En el circo no ha dejado nunca de anticiparse el devenir espectacular de los parques zoológicos. Con la presencia del animal, se emplee o no en algún ejercicio ante los espectadores, basta para que la “atracción” tenga lugar. Leones, tigres, elefantes, panteras, chimpancés, entre domadores o adiestradores, entre payasos también. Y ello en contacto con otros hombres y mujeres que no tienen otra cosa que ofrecer que la atracción de su cuerpo en movimiento empleándose en ejercicios inverosímiles. Trapecistas, contorsionistas, malabaristas. Allí, en el circo donde encontró el último refugio para su vocación, el artista del hambre, empeñado en sobrevivir a costa de su cuerpo en un ejercicio exacerbado de su voluntad de verdad, no podía ser una atracción sostenible por mucho tiempo. Entre trapecistas y malabaristas, su desmesurado cuidado de sí ya no tiene sentido. Kafka lo sabía, “artista del hambre” él mismo, según varios registros que se conservan en sus Diarios. Su testimonio póstumo, en este texto que fue el último que corrigió para su publicación antes de morir, que no hubiera querido por tanto que desapareciera con él, cuando su deteriorada laringe le había imposibilitado decir ya una sola palabra comprensible, en las últimas líneas que acabamos de releer, no es sino la llegada de esta pantera como nueva atracción que sustituye al artista del hambre. De un animal, por tanto, cuyos movimientos, en plena posesión de sí, han dejado de ser la cifra de un sentido que no les pertenece. De un animal evidentemente desnudo en la superficie de su piel, cuya libertad, diferente a la que Kafka negaba en sus diarios como tesoro del hombre, se oculta en algún punto de su dentadura. Ninguna otra experiencia puede portar la fascinación con la que atrapa su presencia. La alegría de vivir surgía con tanta intensidad de sus fauces, afirma Kafka, que a los espectadores les costaba hacerle frente, mientras enterraban confundido con la paja al artista del hambre, puro despojo de sí.
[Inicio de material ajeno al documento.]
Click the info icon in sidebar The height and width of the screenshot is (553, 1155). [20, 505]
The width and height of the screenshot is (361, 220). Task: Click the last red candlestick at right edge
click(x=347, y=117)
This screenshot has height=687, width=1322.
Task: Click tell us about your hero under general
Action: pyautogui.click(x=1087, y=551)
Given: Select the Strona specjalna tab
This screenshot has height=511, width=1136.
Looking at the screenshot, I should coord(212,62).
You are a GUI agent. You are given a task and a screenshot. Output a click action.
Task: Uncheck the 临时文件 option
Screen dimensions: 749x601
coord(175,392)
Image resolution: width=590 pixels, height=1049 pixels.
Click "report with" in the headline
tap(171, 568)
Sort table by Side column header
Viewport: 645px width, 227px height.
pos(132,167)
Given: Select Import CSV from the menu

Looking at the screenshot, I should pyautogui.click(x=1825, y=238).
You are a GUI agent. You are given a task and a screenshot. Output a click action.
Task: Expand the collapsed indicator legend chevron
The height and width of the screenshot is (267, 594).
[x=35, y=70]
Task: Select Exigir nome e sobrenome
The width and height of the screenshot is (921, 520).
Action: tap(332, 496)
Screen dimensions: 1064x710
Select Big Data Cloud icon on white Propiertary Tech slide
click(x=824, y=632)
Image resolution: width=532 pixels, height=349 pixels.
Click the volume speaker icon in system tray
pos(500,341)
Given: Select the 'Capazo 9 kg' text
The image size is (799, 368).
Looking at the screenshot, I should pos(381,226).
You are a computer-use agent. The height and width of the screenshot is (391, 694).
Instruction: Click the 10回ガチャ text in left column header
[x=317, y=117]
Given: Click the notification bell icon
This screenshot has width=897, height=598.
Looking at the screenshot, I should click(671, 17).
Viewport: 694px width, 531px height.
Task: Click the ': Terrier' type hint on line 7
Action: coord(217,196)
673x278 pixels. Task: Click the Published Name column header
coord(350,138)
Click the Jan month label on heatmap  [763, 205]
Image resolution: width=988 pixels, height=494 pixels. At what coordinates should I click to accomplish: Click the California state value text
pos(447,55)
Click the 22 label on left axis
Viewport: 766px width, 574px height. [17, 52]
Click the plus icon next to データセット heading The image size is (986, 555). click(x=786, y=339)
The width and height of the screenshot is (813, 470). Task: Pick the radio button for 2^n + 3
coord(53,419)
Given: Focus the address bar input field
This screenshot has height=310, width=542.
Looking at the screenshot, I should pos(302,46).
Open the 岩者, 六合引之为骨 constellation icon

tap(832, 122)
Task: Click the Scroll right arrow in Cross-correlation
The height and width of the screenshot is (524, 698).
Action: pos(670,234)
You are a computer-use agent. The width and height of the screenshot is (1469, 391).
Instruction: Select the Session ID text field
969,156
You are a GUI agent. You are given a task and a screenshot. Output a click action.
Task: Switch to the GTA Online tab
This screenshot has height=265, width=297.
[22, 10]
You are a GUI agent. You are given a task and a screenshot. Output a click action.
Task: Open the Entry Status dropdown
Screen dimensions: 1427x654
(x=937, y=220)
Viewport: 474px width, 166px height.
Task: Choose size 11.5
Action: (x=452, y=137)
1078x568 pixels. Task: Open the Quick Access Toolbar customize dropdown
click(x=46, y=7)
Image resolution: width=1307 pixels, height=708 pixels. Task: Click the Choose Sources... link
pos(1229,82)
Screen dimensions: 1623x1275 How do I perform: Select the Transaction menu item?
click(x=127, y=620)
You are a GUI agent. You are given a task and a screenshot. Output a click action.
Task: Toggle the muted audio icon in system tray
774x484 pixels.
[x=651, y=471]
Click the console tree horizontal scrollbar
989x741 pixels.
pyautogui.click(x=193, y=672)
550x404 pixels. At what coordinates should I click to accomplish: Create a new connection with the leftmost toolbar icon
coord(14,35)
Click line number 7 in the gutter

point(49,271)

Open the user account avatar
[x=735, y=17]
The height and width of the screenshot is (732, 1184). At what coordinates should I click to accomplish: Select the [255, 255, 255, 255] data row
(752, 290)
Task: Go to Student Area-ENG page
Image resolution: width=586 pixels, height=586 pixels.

Sin embargo, lo más decisivo de esta sustitución del “artista del hambre” por la pantera es que está en cierto modo anticipada muchos años antes, en 1912, en la estancia del propio Kafka en el Jungborn (Fuentejoven), un instituto naturista y nudista alemán, durante uno de sus viajes terapéuticos. Allí, un vasto parque entre las colinas del Harz, Kafka permaneció a solas en una cabaña llamada “Ruth”, entre otras cabañas separadas de sí lo suficiente, durante varias semanas. Allí siguió escribiendo, o intentando escribir, los últimos capítulos de El desaparecido, la obra donde Kafka intenta escribir al margen de la literatura abriéndose a una nueva forma de felicidad. Pero, sobre todo, se topó con toda una población que vagaba desnuda por el parque ante su tímido asombro. No en vano, Kafka, a lo sumo un espectador entre confundido y extasiado por todo este despliegue edénico, fue conocido como “el hombre del traje de baño”, recuerda el propio Kafka en sus notas de viaje, donde comenta su estancia y declara su manifiesta incapacidad de exponerse desnudo ante los otros nudistas, aunque al final no tuviera más remedio que hacerlo. Y si bien es cierto que el naturismo nudista se popularizó en las zonas germánicas como una alternativa a la vida de la ciudad a principios del siglo XX, y la Jungborn es principal testigo de ello (“es el más antiguo, el más grande en su género en Alemania”), y lo hizo según una clave decididamente edénica, frente al uso obsceno de la desnudez en la pornografía fotografiada que se empieza a generalizar por entonces, según la cual los naturistas no se sienten desnudos ante nadie porque verdaderamente no están desnudos sino vestidos con el traje de la naturaleza, de por sí al margen de cualquier mirada obscena, Kafka, insistimos, no consiguió nunca quitarse sin más el bañador, aunque al cabo lo hiciera, como hemos dicho, para no llamar la atención. Y no pudo, incapaz de esta versión edénica del hombre, porque allí, en el Jungborn, como se puede comprobar en la lectura de sus Diarios, Kafka disfrutó de un Paraíso temprano que no dejará nunca de latir en su escritura posterior, pero que en esos momentos todavía no era posible. No distan mucho, sin duda, sus descripciones entre estupefactas y extasiadas de los naturistas desnudos, totalmente desnudos para él, de la descripción de la pantera con la que acaba su relato del artista del hambre.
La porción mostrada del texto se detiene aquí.